Mozart was already at work with Die Zauberflöte when he was contracted to write an opera seria, based on and old Metastasio libretto, La clemenza di Tito. Since he was offered a substantial sum of money he couldn’t turn down the project and he finished the opera in seventeen days; impressive indeed, considering that it comprises an overture and 26 musical numbers. The recitatives, of which there are many, were however composed by someone else, presumably his pupil Süssmayr, who also completed his Requiem a few months later. After his mature masterpieces this opera seria is, in a way, a step backwards. However it is so filled with lovely music that it would be a shame not to perform it and today it is heard and seen not infrequently. There have also been a number of recordings, Hogwood, Harnoncourt, Gardiner, Colin Davis and back in the 1960s István Kertesz [review]. The one that has for long been my personal favourite is the DG recording by Karl Böhm with Peter Schreier, Teresa Berganza and Julia Varady in leading roles. Now comes a brand new DG recording, set down in August 2005 during preparations for a concert performance at the Edinburgh Festival. Presiding over the whole project is Sir Charles Mackerras, who turned eighty a couple of months later, but there are no signs of an octogenarian at work. On the contrary this is fresh and youthful music-making with sprung rhythms and a light touch. Böhm in contrast feels slightly heavy-handed although his longstanding familiarity with Mozart’s work still lends his reading authenticity. A great asset on this new recording is the Scottish Chamber Orchestra, playing with precision and warmth, not always a self-evident combination. There is an airiness and transparency that brings out Mozart’s exquisite orchestration. The important woodwind soloists are excellent, not least the important clarinet and basset horn solos expertly done. The affiliated chorus are splendid too – there is no mention of the number of singers but they are a homogenous body of voices, rhythmically alive. Sir Charles paces the music expertly, neither rushing it unduly nor lingering over some of the admittedly beautiful arias that can tend to cloy in less sensitive hands. The secco recitatives are accompanied by fortepiano and cello and as always they sound overlong, less the fault of the musicians than the music itself. Since they are separately banded it’s easy to skip them but one always loses something of the continuity.

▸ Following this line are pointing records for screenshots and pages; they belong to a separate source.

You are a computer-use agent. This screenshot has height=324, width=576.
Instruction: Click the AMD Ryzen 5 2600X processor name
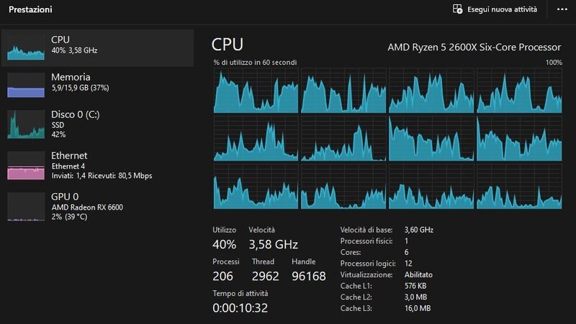[x=474, y=47]
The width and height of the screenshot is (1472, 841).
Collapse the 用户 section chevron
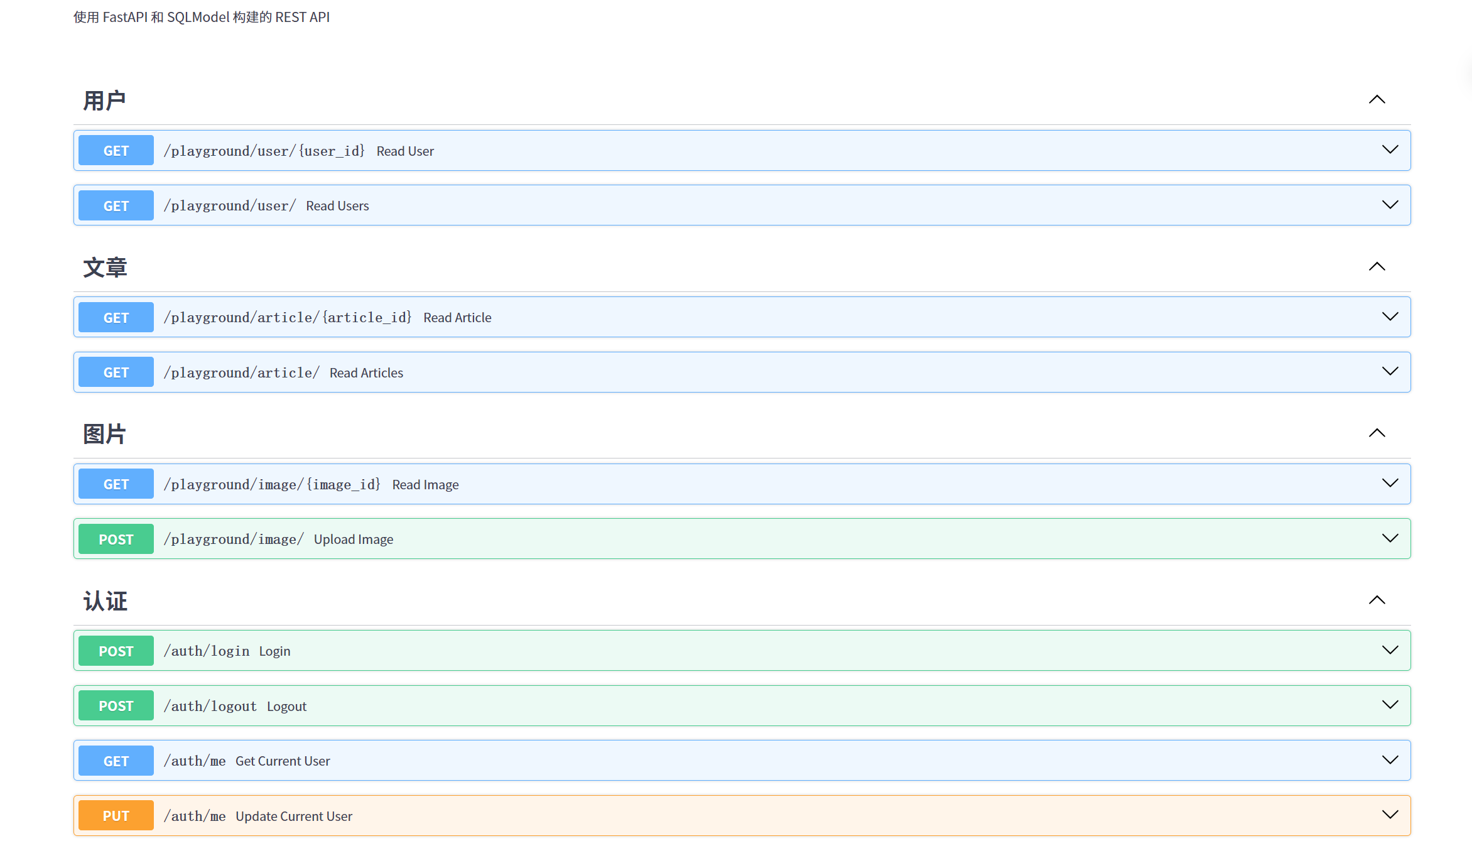point(1377,100)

The cast is a strong one, maybe lacking something in personality as compared to the Böhm cast but taken as a whole both singer teams are winners. Magdalena Kožená’s first Mozart role has been eagerly awaited and she doesn’t disappoint as Sesto. Her big set-piece is, of course, the aria Parto, ma tu, ben mio (CD1 track 19) with the clarinet solo, played at the premiere by Anton Stadler, for whom Mozart wrote the clarinet concerto just weeks later. I happen to have quite a number of recordings of this specific aria with most of the great latter day (and some not so latter) mezzo-sopranos. Kožená is definitely among the top contenders. Her voice is smooth and beautiful and she executes the difficult runs with ease. A little later in the first act she shows the full scope of her dramatic expressiveness in the accompanied recitative just before the quintet that ends the act, Oh, Dei, che smania. In the second act her rondo Deh, per questo istante solo (CD2 track 13) is equally fine. Vitellia is sung by Hillevi Martinpelto, who has a longstanding reputation as a leading Mozartean, even though she today also sings more dramatic repertoire. This spring she will be Leonora in Verdi’s Il trovatore in Stockholm. Her first recitative is a bit fluttery and insecure but she soon recovers and in the duet with Sesto, Come ti piace imponi (CD1 track 3) the voices blend well and her first act aria, Deh, se piacer mi vuoi (CD1 track 5) shows her technically perfect and with beautiful tone. Her real set-piece, the second act rondo Non più di fiori vaghe catene (CD2 track 19), the one with the basset horn obbligato, is heartfelt, but the aria requires an enormous range of voice and here the lowest notes are a bit sketchy. But this is a worthy reading of the part. As Tito, Rainer Trost surprises with more heft than I had expected and his voice may be growing in the same direction as Gösta Winbergh’s did; from being a light lyrical Mozartean voice to the big dramatic Wagner roles he sang with such conviction. Trost’s smooth flexible voice has gained in volume but lost something of its former mellifluousness. He sometimes sounds strained in the more dramatic moments and he is a bit taxed by the runs in his last act aria Se all’impero, amici Dei. Nevertheless he is a good actor with the voice and does much with the text. Still he can’t quite erase memories of Peter Schreier in the Böhm set.

Of the other singers John Relyea is a darkly imposing Publio, singing with great authority, though not wholly free from wobble. Christine Rice, the other mezzo-soprano, in the other trouser role as Annio, impresses greatly. Lisa Milne, although born in Aberdeen and having studied in Glasgow, must still be able to feel Edinburgh her home ground. She turns in a fine Servilia, not always ideally steady, but charming in the little second act aria S’altro che lacrime.

DG offer a premium class recording with ideal balance between pit and stage and we get both synopses and sung texts in four languages. The hero of the performance is undoubtedly Sir Charles and he is well served by his leading singers, especially Kožená and Martinpelto. This recording may not outdo the competition completely but it belongs up there among the best and can be confidently recommended.